Data records:
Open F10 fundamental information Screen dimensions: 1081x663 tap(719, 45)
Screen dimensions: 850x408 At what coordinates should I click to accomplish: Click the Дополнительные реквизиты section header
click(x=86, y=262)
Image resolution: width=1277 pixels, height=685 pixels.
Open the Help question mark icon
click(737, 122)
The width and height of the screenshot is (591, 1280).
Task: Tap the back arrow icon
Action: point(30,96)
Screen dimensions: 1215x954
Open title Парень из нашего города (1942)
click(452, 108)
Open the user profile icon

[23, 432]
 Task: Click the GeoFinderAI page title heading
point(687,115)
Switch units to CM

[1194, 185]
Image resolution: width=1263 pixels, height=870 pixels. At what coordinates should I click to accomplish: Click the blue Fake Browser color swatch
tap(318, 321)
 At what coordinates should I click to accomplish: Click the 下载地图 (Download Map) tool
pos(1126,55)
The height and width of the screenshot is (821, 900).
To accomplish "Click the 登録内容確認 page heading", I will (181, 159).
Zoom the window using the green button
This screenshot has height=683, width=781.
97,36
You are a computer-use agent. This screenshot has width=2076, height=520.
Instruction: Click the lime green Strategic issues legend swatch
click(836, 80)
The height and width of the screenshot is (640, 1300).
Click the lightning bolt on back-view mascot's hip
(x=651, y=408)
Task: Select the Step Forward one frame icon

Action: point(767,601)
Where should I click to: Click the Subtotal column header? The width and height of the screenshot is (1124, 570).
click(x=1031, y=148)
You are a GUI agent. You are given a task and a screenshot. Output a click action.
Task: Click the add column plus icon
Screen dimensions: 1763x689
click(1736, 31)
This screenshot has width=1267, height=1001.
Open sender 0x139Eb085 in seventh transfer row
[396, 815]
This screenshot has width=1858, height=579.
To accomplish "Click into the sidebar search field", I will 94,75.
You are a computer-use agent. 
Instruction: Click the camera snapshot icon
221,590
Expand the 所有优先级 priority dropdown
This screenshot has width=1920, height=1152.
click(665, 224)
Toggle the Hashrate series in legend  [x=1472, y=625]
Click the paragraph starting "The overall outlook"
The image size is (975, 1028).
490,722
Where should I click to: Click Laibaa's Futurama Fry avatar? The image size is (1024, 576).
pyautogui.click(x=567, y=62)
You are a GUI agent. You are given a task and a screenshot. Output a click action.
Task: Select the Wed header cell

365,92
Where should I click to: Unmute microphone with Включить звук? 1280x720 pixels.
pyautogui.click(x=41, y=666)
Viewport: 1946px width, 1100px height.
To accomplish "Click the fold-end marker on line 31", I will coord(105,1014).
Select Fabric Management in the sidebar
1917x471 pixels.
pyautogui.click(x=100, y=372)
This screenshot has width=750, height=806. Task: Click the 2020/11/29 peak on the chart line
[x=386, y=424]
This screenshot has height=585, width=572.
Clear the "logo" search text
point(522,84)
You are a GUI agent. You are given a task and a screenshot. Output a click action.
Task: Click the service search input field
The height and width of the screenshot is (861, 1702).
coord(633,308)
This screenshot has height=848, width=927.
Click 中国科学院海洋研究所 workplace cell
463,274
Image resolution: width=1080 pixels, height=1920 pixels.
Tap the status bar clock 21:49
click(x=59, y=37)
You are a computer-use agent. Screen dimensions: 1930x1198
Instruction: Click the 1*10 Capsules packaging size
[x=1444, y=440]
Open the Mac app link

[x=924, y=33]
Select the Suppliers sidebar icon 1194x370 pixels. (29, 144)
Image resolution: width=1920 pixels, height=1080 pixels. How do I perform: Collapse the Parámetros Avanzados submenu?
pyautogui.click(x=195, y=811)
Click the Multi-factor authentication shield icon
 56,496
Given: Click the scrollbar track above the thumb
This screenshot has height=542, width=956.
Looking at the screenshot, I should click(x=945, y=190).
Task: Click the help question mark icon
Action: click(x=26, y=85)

THE REQUEST
Identify every row above that contains the string "This". Copy each one in full.

WRITTEN ANSWER
This screenshot has height=683, width=781.
You are a computer-use agent. This screenshot has width=2076, height=520.
This screenshot has width=1267, height=1001.
This screenshot has width=1858, height=579.
This screenshot has width=1920, height=1152.
This screenshot has width=750, height=806. Task: Click the 2020/11/29 peak on the chart line
This screenshot has height=585, width=572.
This screenshot has height=848, width=927.
This screenshot has height=542, width=956.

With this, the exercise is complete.